The following code will display "a", "b", "undefined", "d"
myArray = ['a', 'b', 'c', 'd']; delete myArray[2];
for (var count = 0; count < myArray.length; count++) {
alert(myArray[count]);
}
Whereas this will display "a", "b", "d"
myArray = ['a', 'b', 'c', 'd']; myArray.splice(2,1);
for (var count = 0; count < myArray.length; count++) {
alert(myArray[count]);
}
I stumbled onto this question while trying to understand how to remove every occurrence of an element from an Array. Here's a comparison of splice and delete for removing every 'c' from the items Array.
var items = ['a', 'b', 'c', 'd', 'a', 'b', 'c', 'd'];
while (items.indexOf('c') !== -1) {
items.splice(items.indexOf('c'), 1);
}
console.log(items); // ["a", "b", "d", "a", "b", "d"]
items = ['a', 'b', 'c', 'd', 'a', 'b', 'c', 'd'];
while (items.indexOf('c') !== -1) {
delete items[items.indexOf('c')];
}
console.log(items); // ["a", "b", undefined, "d", "a", "b", undefined, "d"]
From Core JavaScript 1.5 Reference > Operators > Special Operators > delete Operator :
When you delete an array element, the
array length is not affected. For
example, if you delete a[3], a[4] is
still a[4] and a[3] is undefined. This
holds even if you delete the last
element of the array (delete
a[a.length-1]).
As stated many times above, using splice() seems like a perfect fit. Documentation at Mozilla:
The splice() method changes the content of an array by removing existing elements and/or adding new elements.
var myFish = ['angel', 'clown', 'mandarin', 'sturgeon'];
myFish.splice(2, 0, 'drum');
// myFish is ["angel", "clown", "drum", "mandarin", "sturgeon"]
myFish.splice(2, 1);
// myFish is ["angel", "clown", "mandarin", "sturgeon"]
Syntax
array.splice(start)
array.splice(start, deleteCount)
array.splice(start, deleteCount, item1, item2, ...)
Parameters
start
Index at which to start changing the array. If greater than the length of the array, actual starting index will be set to the length of the array. If negative, will begin that many elements from the end.
deleteCount
An integer indicating the number of old array elements to remove. If deleteCount is 0, no elements are removed. In this case, you should specify at least one new element. If deleteCount is greater than the number of elements left in the array starting at start, then all of the elements through the end of the array will be deleted.
If deleteCount is omitted, deleteCount will be equal to (arr.length - start).
item1, item2, ...
The elements to add to the array, beginning at the start index. If you don't specify any elements, splice() will only remove elements from the array.
Return value
An array containing the deleted elements. If only one element is removed, an array of one element is returned. If no elements are removed, an empty array is returned.
[...]
splice will work with numeric indices.
whereas delete can be used against other kind of indices..
example:
delete myArray['text1'];
It's probably also worth mentioning that splice only works on arrays. (Object properties can't be relied on to follow a consistent order.)

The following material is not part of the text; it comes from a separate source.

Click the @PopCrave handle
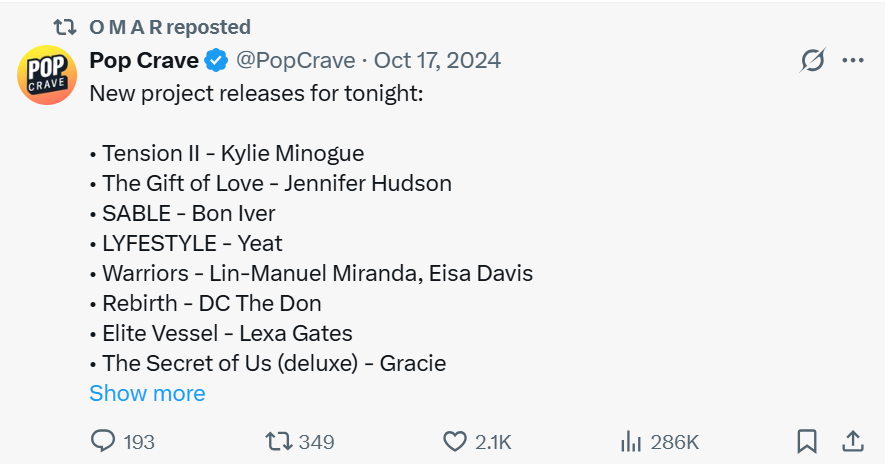885x464 pixels. pyautogui.click(x=295, y=61)
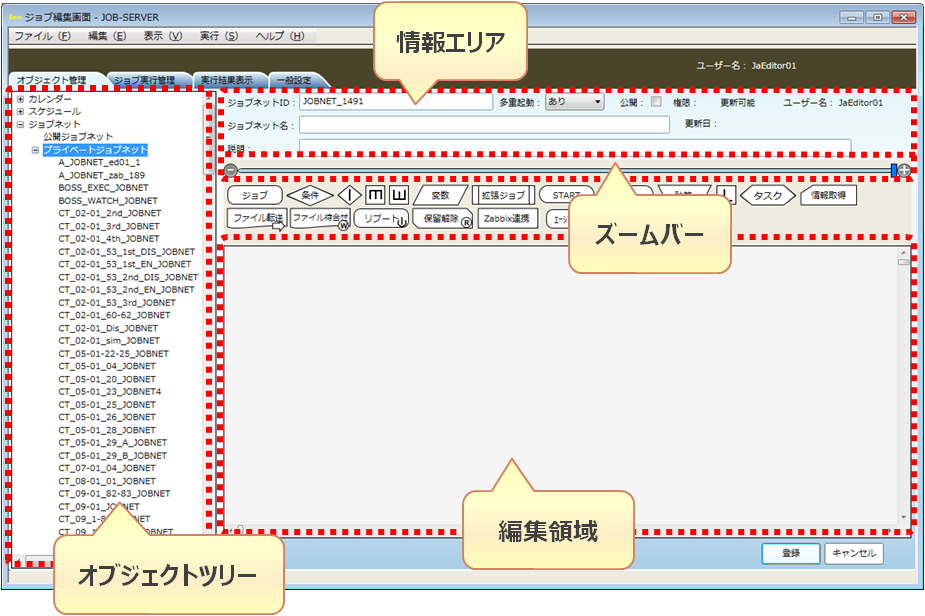Expand the カレンダー tree node
Screen dimensions: 925x616
pyautogui.click(x=20, y=99)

To remove the key-value pair from an object, delete is actually what you want:
delete myObj.propName; // , or:
delete myObj["propName"]; // Equivalent.
delete Vs splice
when you delete an item from an array
var arr = [1,2,3,4]; delete arr[2]; //result [1, 2, 3:, 4]
console.log(arr)
when you splice
var arr = [1,2,3,4]; arr.splice(1,1); //result [1, 3, 4]
console.log(arr);
in case of delete the element is deleted but the index remains empty
while in case of splice element is deleted and the index of rest elements is reduced accordingly
delete acts like a non real world situation, it just removes the item, but the array length stays the same:
example from node terminal:
> var arr = ["a","b","c","d"];
> delete arr[2]
true
> arr
[ 'a', 'b', , 'd', 'e' ]
Here is a function to remove an item of an array by index, using slice(), it takes the arr as the first arg, and the index of the member you want to delete as the second argument. As you can see, it actually deletes the member of the array, and will reduce the array length by 1
function(arr,arrIndex){
return arr.slice(0,arrIndex).concat(arr.slice(arrIndex + 1));
}
What the function above does is take all the members up to the index, and all the members after the index , and concatenates them together, and returns the result.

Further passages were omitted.